There have been at least 13 aerial attacks on nuclear facilities in the Middle East - more than any other region on earth.

The vulnerability of critical infrastructure in the Arabian Peninsula was further laid bare last year after Saudi Arabia's oil facilities at Abqaiq and Khurais were attacked by 18 drones and seven cruise missiles - an assault that temporarily knocked out more than half of the kingdom's oil production.

On Saturday, Dorfman reiterated his concern that there is no regional protocol in place to determine liability should an accident or incident at Barakah result in radioactive contamination spreading from the UAE to its neighbours. 

"Given Barakah has started up, because of all the well-rehearsed nuclear safety and security problems, it may be critically important that the Gulf states collectively evolve a Nuclear Accident Liability Convention, so that if anything does go wrong, victim states may have some sort of redress," Dorfman told Al Jazeera. 

The UAE has substantial oil and gas reserves, but it has made huge investments in developing alternative energy sources, including nuclear and solar.

Experts though have questioned why the UAE - which is bathed in sunlight and wind - has pushed ahead with nuclear energy - a far more expensive and riskier option than renewable energy sources.

When the UAE first announced Barakah in 2009, nuclear power was cheaper than solar and wind. But by 2012 - when the Emirates started breaking ground to build the reactors - solar and wind costs had plummeted dramatically.
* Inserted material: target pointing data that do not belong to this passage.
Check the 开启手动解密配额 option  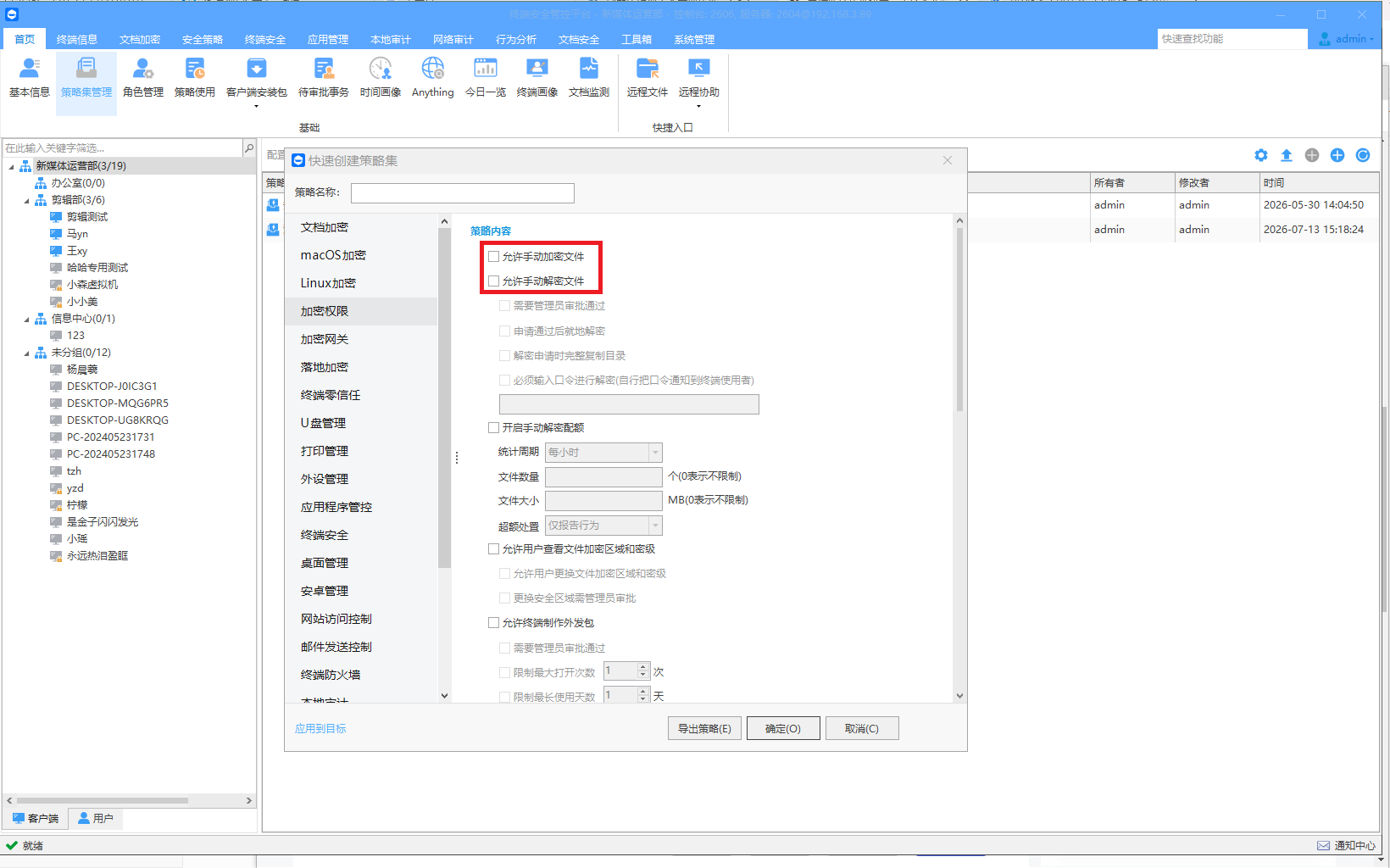click(493, 427)
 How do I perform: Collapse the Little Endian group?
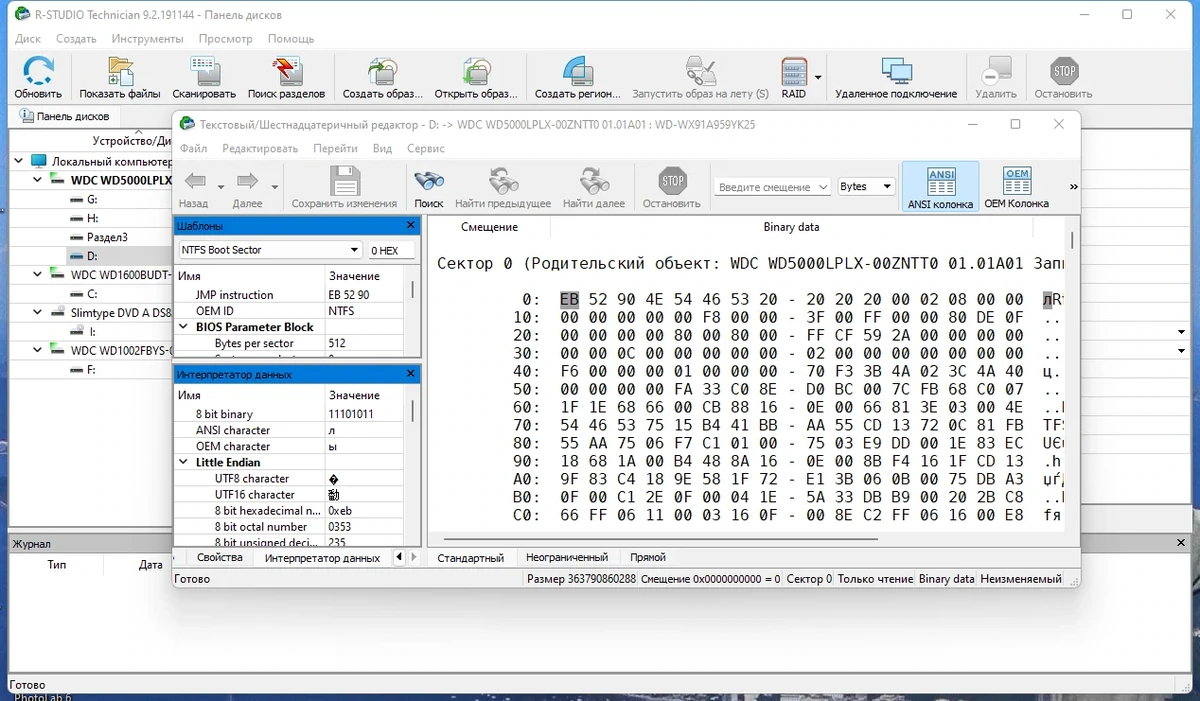pyautogui.click(x=184, y=463)
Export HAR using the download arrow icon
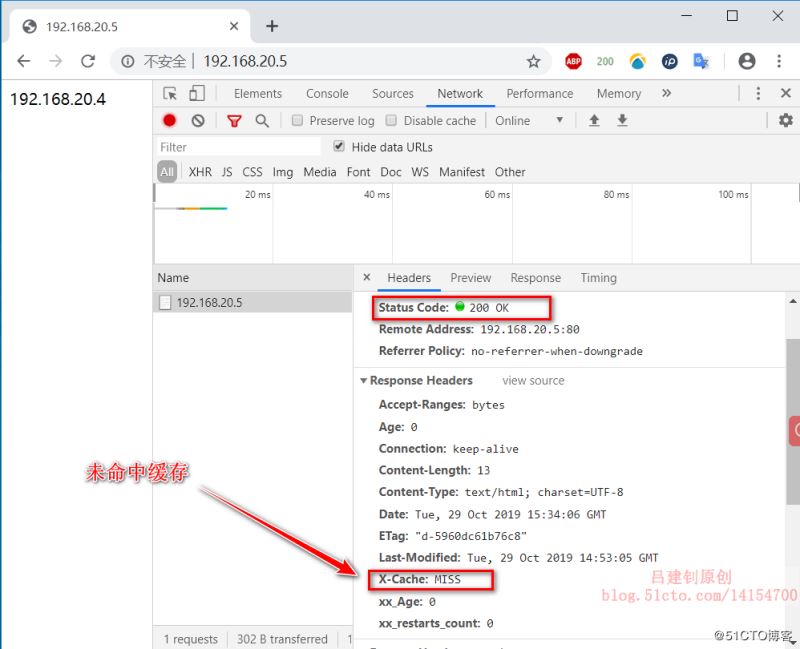This screenshot has width=800, height=649. 622,120
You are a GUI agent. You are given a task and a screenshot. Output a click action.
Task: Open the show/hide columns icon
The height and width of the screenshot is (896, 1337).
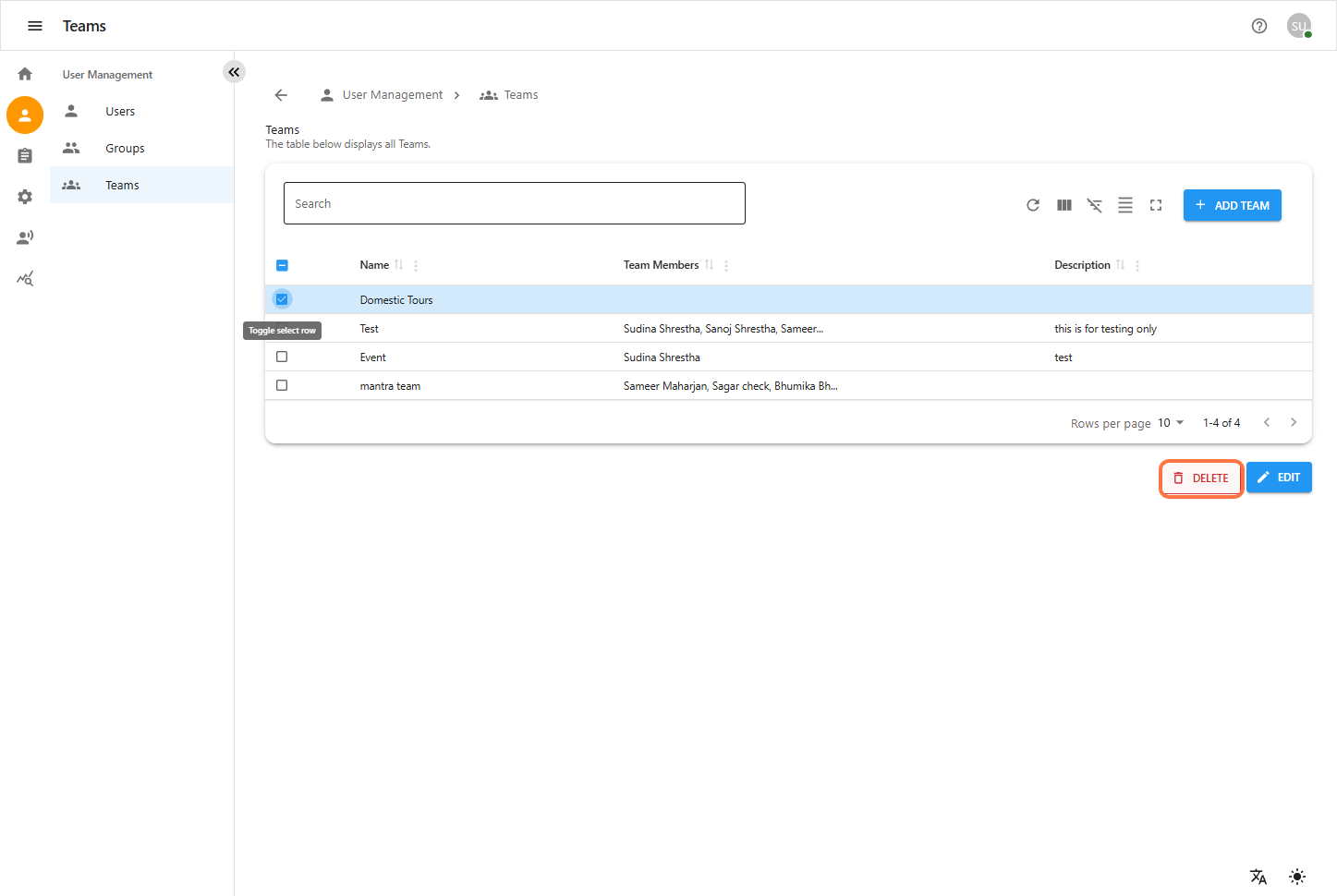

Between 2009 and 2019, utility-scale average solar photovoltaic costs fell 89 percent and wind fell 43 percent, while nuclear jumped 26 percent, according to an analysis by the financial advisory and asset manager Lazard.

There are also concerns about the potential for Barakah to foment nuclear proliferation in the Middle East - a region rife with geopolitical fault lines and well-documented history of nuclear secrecy.

The UAE has sought to distance itself from the region's bad behaviour by agreeing not to enrich its own uranium or reprocess spent fuel. It has also signed up to the United Nation's nuclear watchdog's Additional Protocol, significantly enhancing inspection capabilities, and secured a 123 Agreement with the United States that allows bilateral civilian nuclear cooperation.